** What the task asks **
Count the lines of the records below that contain the string "Switch", and reply with the number alone.

[Stored entries]

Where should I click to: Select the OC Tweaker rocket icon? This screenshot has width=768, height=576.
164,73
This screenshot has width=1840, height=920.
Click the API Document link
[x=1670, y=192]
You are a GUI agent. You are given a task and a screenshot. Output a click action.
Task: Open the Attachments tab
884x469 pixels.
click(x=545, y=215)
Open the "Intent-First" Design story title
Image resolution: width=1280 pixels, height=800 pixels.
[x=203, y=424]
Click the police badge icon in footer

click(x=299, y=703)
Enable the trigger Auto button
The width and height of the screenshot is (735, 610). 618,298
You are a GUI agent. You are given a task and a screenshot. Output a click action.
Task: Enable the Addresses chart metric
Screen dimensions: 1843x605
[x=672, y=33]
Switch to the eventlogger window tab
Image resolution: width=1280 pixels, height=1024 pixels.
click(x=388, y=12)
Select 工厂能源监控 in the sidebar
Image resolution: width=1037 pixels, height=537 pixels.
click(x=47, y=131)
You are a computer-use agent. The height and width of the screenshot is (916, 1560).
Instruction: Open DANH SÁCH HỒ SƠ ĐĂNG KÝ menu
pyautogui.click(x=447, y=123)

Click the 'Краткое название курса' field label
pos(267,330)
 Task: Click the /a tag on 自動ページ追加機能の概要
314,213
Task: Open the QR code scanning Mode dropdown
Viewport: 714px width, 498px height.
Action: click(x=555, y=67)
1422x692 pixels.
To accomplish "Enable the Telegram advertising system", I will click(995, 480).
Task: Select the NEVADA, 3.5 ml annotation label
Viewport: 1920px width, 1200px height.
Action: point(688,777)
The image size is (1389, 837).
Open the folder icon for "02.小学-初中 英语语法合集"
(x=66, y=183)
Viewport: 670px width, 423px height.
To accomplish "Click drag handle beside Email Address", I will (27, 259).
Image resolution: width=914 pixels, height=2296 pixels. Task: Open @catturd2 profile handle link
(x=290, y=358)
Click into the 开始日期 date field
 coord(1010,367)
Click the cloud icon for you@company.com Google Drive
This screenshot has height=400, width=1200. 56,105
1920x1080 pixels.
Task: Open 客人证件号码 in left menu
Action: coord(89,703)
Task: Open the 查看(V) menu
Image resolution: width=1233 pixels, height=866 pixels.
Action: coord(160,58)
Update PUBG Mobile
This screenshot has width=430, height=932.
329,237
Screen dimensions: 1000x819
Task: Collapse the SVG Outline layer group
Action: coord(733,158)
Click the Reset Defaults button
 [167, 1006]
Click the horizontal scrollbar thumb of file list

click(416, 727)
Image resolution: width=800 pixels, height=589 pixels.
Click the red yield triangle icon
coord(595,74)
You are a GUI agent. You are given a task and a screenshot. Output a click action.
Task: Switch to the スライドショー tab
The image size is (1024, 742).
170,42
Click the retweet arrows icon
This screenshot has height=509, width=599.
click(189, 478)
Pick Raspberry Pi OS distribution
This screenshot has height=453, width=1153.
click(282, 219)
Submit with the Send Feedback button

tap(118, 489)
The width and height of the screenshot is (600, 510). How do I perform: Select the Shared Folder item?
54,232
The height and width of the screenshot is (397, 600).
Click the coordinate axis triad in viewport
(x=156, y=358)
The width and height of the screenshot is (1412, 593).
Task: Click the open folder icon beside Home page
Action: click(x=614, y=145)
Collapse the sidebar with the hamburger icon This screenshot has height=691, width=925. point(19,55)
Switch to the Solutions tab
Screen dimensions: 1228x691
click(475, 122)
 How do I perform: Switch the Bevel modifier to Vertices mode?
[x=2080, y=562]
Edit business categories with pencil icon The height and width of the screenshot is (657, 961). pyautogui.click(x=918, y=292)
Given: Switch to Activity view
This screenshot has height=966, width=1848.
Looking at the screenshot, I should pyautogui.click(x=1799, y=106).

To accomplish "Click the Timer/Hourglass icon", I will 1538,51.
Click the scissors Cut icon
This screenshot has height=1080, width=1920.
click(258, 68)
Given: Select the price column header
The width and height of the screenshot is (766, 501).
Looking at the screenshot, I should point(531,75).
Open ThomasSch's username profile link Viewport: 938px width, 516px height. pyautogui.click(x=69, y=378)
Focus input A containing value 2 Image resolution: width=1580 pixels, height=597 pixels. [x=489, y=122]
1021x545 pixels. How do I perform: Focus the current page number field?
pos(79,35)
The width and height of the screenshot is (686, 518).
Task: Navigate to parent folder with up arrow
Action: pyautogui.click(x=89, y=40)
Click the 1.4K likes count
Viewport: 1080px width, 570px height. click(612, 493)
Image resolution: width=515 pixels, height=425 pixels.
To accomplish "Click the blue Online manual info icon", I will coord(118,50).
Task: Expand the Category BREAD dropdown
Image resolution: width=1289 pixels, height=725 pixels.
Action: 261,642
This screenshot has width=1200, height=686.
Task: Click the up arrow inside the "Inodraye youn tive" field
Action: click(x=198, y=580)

** Result below **
5